5.5 Typical procedure for the deprotection of trityl ethers
A trityl ether (20 mg) and MCM-41-SO3H catalyst (20 mg) were added to acetonitrile (2.5 mL) at room temperature. The mixture was stirred for an appropriate time, indicated in Table 4. After completion of the reaction, MCM-41-SO3H catalyst was separated from the mixture via filtration.
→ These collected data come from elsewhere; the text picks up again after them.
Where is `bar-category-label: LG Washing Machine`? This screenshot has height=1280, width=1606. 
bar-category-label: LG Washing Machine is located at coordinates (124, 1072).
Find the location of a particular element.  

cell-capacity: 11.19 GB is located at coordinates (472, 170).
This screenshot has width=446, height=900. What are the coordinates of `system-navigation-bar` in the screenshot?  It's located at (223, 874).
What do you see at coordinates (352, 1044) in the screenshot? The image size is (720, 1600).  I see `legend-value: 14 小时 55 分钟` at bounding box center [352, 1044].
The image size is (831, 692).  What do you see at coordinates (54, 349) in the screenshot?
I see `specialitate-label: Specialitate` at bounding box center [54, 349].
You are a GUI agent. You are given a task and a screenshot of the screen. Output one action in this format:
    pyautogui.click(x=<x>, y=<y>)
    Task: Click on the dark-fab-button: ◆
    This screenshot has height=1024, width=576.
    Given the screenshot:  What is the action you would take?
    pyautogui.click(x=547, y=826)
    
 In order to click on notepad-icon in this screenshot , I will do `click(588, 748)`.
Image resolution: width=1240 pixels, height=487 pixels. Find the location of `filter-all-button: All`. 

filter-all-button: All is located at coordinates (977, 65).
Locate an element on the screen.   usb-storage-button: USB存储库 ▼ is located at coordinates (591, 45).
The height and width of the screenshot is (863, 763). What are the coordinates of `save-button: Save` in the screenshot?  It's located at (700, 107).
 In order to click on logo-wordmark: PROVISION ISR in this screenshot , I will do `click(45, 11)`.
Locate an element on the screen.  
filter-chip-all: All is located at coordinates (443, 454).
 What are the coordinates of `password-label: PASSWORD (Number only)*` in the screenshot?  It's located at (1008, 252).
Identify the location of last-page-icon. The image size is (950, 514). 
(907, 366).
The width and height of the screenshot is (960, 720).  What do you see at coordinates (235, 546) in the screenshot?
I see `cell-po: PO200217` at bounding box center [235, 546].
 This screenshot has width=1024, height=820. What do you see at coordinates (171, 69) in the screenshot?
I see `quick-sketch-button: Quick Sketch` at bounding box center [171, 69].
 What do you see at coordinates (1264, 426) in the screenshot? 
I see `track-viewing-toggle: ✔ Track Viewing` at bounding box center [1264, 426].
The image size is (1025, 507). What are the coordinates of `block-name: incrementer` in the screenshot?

Then, acetonitrile was evaporated at reduced pressure.
5.6 Spectral data for the selected products
5.6.1 2-Methylbenzyl trityl ether (3c)
White solid, m.p. 101–102 °C; IR (KBr), ν (cm−1): 3057, 1599, 1445, 1076, 702; 1H NMR (500 MHz, CDCl3): δ (ppm) 2.13 (s, 3H), 4.15 (s, 2H), 7.1–7.7 (m, 19H); 13C NMR (125 MHz CDCl3): δ (ppm) 18.7, 64.1, 87.0, 125.9, 127.1, 127.3, 127.6, 127.9, 128.8, 130.0, 136.1, 137.2, 144.2. Anal. calcd for C27H24O: C, 88.97; H, 6.64; found: C, 89.07; H, 6.77.
5.6.2 2-Chlorobenzyl trityl ether (3e)
White solid, m.p. 147–149 °C; IR (KBr), ν (cm−1): 3082, 1597, 1446, 1369, 1092, 704; 1H NMR (500 MHz, CDCl3): δ (ppm) 4.31 (s, 2H) ppm, 7.2–7.9 (m, 19H); 13C NMR (125 MHz CDCl3): δ (ppm) 63.2, 87.3, 126.8, 127.2, 128.0, 128.1, 128.2, 128.8, 129.0, 132.2, 137.0, 144.0. Anal. calcd for C26H21ClO: C, 81.13; H, 5.50; found: C, 80.61; H, 5.52
5.6.3 2-Nitrobenzyl trityl ether (3g)
White solid, m.p. 150–151 °C; IR (KBr), ν (cm−1): 3082, 3028, 1604, 1520, 1338, 1090, 1067; 1H NMR (500 MHz, CDCl3): δ (ppm) 4.66 (s, 2H), 7.2–8.3 (m, 19H); 13C NMR (125 MHz CDCl3): δ (ppm) 63.1, 87.7, 124.6, 127.3, 127.6, 128.0, 128.5, 128.7, 133.8, 136.0, 143.7, 146.9. Anal. calcd for C26H21NO3: C, 78.97; H, 5.35; N, 3.54; found: C, 78.97; H, 5.39; N, 3.68.
5.6.4 (2-(4-Nitrophenyl)ethyl) trityl ether (3l)
White solid, m.p. 124–126 °C; IR (KBr), ν (cm−1): 3082, 3026, 1601, 1518, 1346, 1078, 703; 1H NMR (500 MHz, DMSO): δ (ppm) 2.94 (t, 2H), 3.18 (t, 2H), 7.22 (m, 15H), 7.46 (AA’BB’, 2H), 8.12 (AA’BB’, 2H); 13C NMR (125 MHz CDCl3): δ (ppm) 37.0, 64.3, 87.2, 123.9, 127.5, 128.3, 129.0, 130.4, 144.3, 147.0, 148.0 ppm Anal. calcd for C27H23NO3: C, 79.20; H, 5.66; N, 3.42; found: C, 79.04; H, 5.72; N, 3.58.
Acknowledgements
We are grateful for the financial support from The Research Council of Iran University of Science and Technology (IUST), Tehran, Iran. Our special thanks go to Dr. M. G. Dekamin for providing us with some M-MCM41s.